In chemistry, nuclear physics, and particle physics, inelastic scattering is a fundamental scattering process in which the kinetic energy of an incident particle is not conserved (in contrast to elastic scattering). In an inelastic scattering process, some of the energy of the incident particle is lost or increased. Although the term is historically related to the concept of inelastic collision in dynamics, the two concepts are quite distinct; inelastic collision in dynamics refers to processes in which the total macroscopic kinetic energy is not conserved. In general, scattering due to inelastic collisions will be inelastic, but, since elastic collisions often transfer kinetic energy between particles, scattering due to elastic collisions can also be inelastic, as in Compton scattering .
When an electron is the incident particle, the probability of inelastic scattering, depending on the energy of the incident electron, is usually smaller than that of elastic scattering. Thus in the case of gas electron diffraction, reflection high-energy electron diffraction (RHEED), and transmission electron diffraction, because the energy of the incident electron is high, the contribution of inelastic electron scattering can be ignored. Deep inelastic scattering of electrons from protons provided the first direct evidence for the existence of quarks.
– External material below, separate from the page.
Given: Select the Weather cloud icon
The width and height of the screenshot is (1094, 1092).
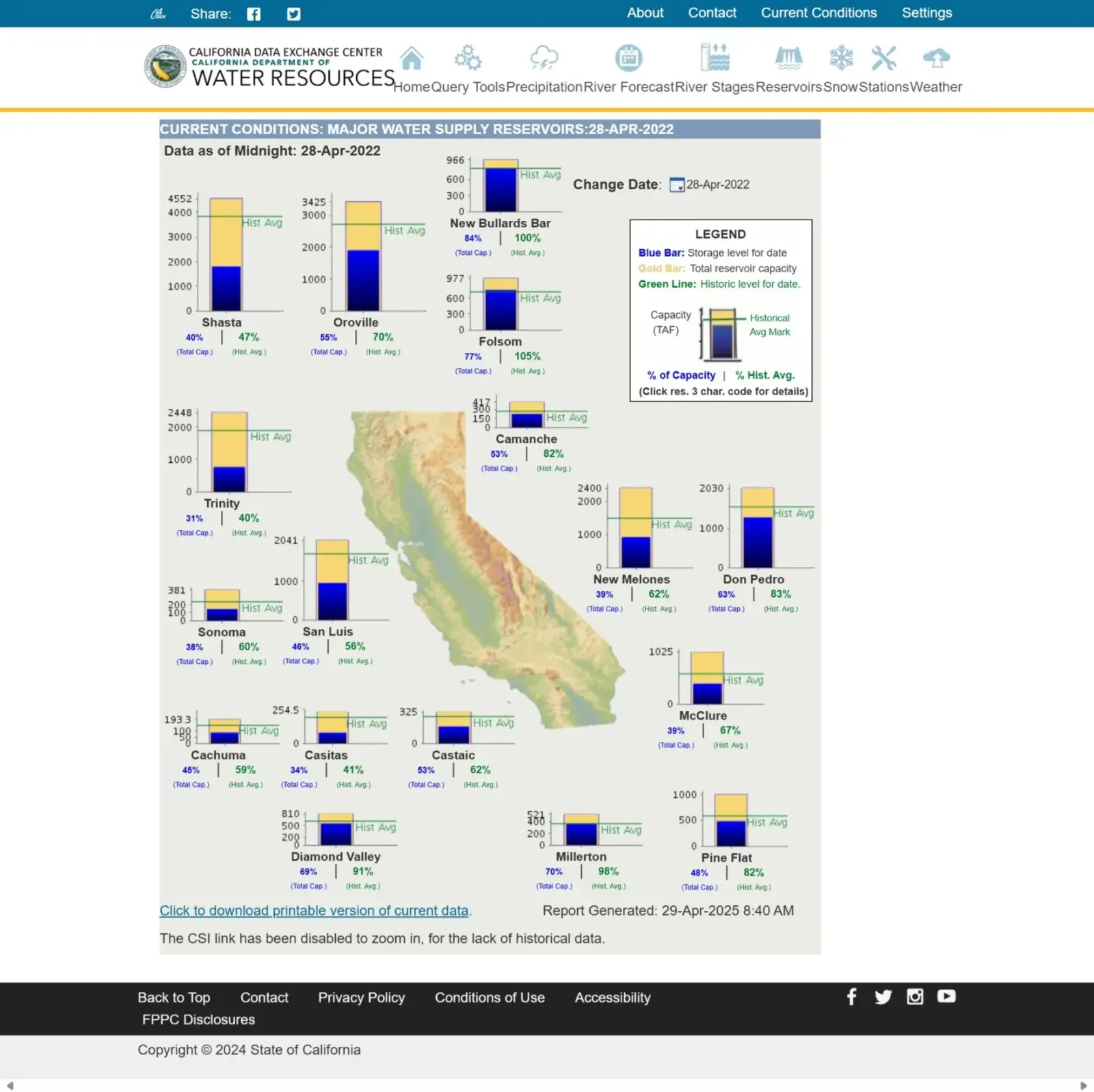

When a photon is the incident particle, there is an inelastic scattering process called Raman scattering. In this scattering process, the incident photon interacts with matter (gas, liquid, and solid) and the frequency of the photon is shifted to red or blue. A red shift can be observed when part of the energy of the photon is transferred to the interacting matter, where it adds to its internal energy in a process called Stokes scattering. The blue shift can be observed when internal energy of the matter is transferred to the photon; this process is called anti-Stokes Raman scattering.